Sittwe placed under curfew, lockdown amid fears of a sharp jump in Covid-19 cases

Authorities have imposed a stay-at-home order and nighttime curfew on the Rakhine capital of Sittwe and warned that the area faces a second wave of Covid-19 cases that could be hard to control. 

Officials have reported 29 new cases in the state since August 16, nine of which were locally transmitted.

Almost all of the cases, 28, were found in Sittwe but one was reported in Mrauk-U on Friday morning.

While Myanmar has so far avoided a large-scale outbreak, experts fear the country could be on the verge of a sudden spike in cases.  

The new cases have more than doubled Rakhine’s total number of reported infections, bringing the total to 45 since the World Health Organization declared a pandemic in March.

Sittwe’s General Administration Department has issued a curfew order banning people from going outside between 9pm and 4am, which will be enforced from Friday until October 21.
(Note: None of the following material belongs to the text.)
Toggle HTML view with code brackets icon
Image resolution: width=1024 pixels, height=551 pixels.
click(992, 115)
Anyone who goes outside during the day without wearing a mask also risks a 1,000 kyat fine, according to the order.

Those infected include vendors, staff from banks, government offices, and INGOs. They and their families are now under quarantine while the wards where they live have been locked down.

Rakhine state government spokesperson Win Myint said the cabinet office held an emergency meeting to discuss a lockdown of roads where confirmed patients lived, and to fine people not wearing masks.
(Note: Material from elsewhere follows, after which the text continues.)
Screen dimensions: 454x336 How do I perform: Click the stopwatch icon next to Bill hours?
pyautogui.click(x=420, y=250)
“We announced that civilians need to wear a mask every time they go out, and to stay put inside if there’s no need to leave,” he said. “We’ll start arresting people who don’t follow these rules and fine them,” he said.
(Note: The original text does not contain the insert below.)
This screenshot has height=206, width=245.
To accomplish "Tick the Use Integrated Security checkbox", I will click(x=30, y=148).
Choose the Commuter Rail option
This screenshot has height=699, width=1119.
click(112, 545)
He added that swab samples from Rakhine’s chief minister Nyi Pu and another minister have been taken for testing, even though they have not been in contact with a confirmed patient.

“They didn’t have direct contact with the patient but they came in and out of the meeting room [where the patient had been],” he said.

More than 150 people in Sittwe are under quarantine and being closely monitored to ensure they don’t break the rules. 

The newly confirmed patients include a doctor from Sittwe hospital and a woman from the general administration office of the local government.

As of August 21 Myanmar has recorded 419 Covid-19 cases and six deaths, Ministry of Health and Sports data shows. 

Volunteers in Sittwe take the temperatures of passersby and distribute masks on August 20 (Photo: Myanmar Now)

Prof. Dr Zaw Than Htun, director general of the Medical Science Department under the health ministry, warned that Myanmar could be hit by the new, faster spreading strain of the coronavirus. 

“If the rate of spread jumps from one or two cases a day to a hundred, it can be understood as a wave,” he said. 

“It is not yet a wave but it is very possible. There are many examples in other countries of such second waves as proof,” he added.

Over 400 high schools in Rakhine state have been ordered to close from Friday.

“Normally, such temporary closure of the schools would last 14 to 21 days,” said Htun Myint Thein, the owner of Htet Myat Htun Private High School in Sittwe. “But, since the situation in Rakhine remains hard to guess, I don’t know how long it will last.”  

Hundreds of thousands of people in Rakhine lack reliable and fast access to the internet, even after the government lifted an internet blackout in several townships earlier this year. 

And tens of thousands are living in crowded displacement camps after fleeing fighting between the Arakan Army and the Myanmar military. Tens of thousands more Rohingya are confined to open air camps after fleeing riots in 2012. 

Human rights groups have warned that Covid-19 could spread rapidly in the displacement camps.